My son, Erik, plays whist-like games such as hearts and spades frequently. I have tried to get him to play bridge with me. He is intimidated by the bidding, and he said it seems that it’s too easy to cheat in bridge. I know aside from outright having signals many of the top players of would hesitate making it easy for their partner to read what they had or they could read their partner’s delays.

I once played against a top professional who is still considered one of the best players in the country. I’ll call him Joe. was playing with a weak sponsor he had played with often. Joe opened one club to my right. Both my partner and I passed throughout. His partner bid promptly bid one diamond. Joe bid one spade and his partner raised to two spades. Joe now bid Blackwood and upon his partner’s response bid six spades. I had an outside ace and king. Reasoning neither of my opponents had shown great strength until their rebids, I thought I had a chance to beat the hand so I led away from my king. Joe claimed, and I wound up losing my ace. Seeing I was puzzled, Joe told me he hadn’t jump shifted because his partner always thought about it with a marginal response so he was sure his partner would respond if Joe only made a minimum bid.

Another time I was discussing a hand with one of the top internationalists at the time. He told me, “You have to be a schmuck if you don’t help your partner.” In other words, you should hesitate with a close bid.

sometimes even bidding boxes won’t prevent conveying illegal information. Bob Goldman and I were playing against a pretty good sponsor and his regular professional. Bob opened one spade. The sponsor started thinking. He touched various calls. Finally, he threw double on the table. I think everybody at the table knew he had a good hand with short hearts. Nothing untoward happened as his partner did not take advantage of the illegal information he had received. I won’t say Walvick’s law about this is totally true, but there is enough  validity in it  to it to be discouraging.

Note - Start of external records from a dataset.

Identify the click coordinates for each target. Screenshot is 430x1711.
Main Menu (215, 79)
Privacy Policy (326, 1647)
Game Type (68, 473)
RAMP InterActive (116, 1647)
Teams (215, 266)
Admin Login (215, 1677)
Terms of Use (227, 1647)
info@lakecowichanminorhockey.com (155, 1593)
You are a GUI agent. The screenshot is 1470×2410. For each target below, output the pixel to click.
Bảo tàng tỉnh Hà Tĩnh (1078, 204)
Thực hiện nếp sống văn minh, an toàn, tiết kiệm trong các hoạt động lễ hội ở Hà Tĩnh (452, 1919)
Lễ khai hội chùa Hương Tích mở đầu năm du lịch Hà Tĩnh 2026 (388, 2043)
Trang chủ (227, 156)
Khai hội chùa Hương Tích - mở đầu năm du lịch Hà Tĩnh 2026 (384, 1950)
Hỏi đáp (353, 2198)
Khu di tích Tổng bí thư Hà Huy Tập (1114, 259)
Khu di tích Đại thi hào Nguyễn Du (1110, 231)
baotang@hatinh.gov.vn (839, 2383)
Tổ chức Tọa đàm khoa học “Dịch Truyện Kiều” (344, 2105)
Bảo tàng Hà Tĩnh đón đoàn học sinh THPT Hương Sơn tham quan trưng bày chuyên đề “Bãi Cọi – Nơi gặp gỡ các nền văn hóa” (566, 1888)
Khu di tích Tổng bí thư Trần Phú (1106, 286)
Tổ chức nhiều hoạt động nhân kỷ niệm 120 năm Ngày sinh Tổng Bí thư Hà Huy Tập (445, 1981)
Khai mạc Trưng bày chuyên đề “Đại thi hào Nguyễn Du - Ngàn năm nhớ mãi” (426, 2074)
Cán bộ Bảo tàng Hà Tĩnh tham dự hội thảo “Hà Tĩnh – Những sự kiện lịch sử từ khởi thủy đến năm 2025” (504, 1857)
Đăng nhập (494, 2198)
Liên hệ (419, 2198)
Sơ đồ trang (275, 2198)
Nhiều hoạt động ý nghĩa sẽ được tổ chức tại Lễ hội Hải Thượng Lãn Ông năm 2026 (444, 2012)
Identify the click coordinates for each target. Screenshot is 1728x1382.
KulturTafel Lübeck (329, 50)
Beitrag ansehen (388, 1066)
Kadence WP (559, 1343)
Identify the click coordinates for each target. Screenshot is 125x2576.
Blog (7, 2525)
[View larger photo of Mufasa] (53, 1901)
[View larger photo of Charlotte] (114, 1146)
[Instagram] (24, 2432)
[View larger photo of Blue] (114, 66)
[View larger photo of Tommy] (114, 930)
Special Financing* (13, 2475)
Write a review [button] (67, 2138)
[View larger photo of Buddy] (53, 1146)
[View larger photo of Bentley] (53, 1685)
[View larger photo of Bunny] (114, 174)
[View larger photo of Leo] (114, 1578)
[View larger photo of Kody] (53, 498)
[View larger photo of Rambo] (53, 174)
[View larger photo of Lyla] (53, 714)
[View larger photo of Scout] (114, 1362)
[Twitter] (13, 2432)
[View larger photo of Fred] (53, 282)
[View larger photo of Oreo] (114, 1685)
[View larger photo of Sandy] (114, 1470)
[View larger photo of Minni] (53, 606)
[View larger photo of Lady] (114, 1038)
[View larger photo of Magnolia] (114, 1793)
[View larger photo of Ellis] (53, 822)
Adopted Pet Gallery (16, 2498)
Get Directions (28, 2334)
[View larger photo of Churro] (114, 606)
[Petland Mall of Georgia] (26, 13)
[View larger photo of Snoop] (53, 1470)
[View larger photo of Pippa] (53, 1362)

Incidentally, when I talked to Erik  about this he pointed out  bridge, with partnerships is subject to this, as opposed to a game such as  poker in which anything goes. I guess a sport such as golf in which players will call penalties upon themselves is an  ideal solution, but in normal play for high stakes, I don’t know how honest a player may be.

1 Comment

Keith ZennerFebruary 10th, 2009 at 5:42 pm

I share Erik’s thoughts about cheating. I recently(1999) struggled to justify rebidding when my partner made a nonforcing call and I knew he meant to force. We won the event but I quit playing for the third time. I may play again as they serve bagels and cream cheese at the senior center.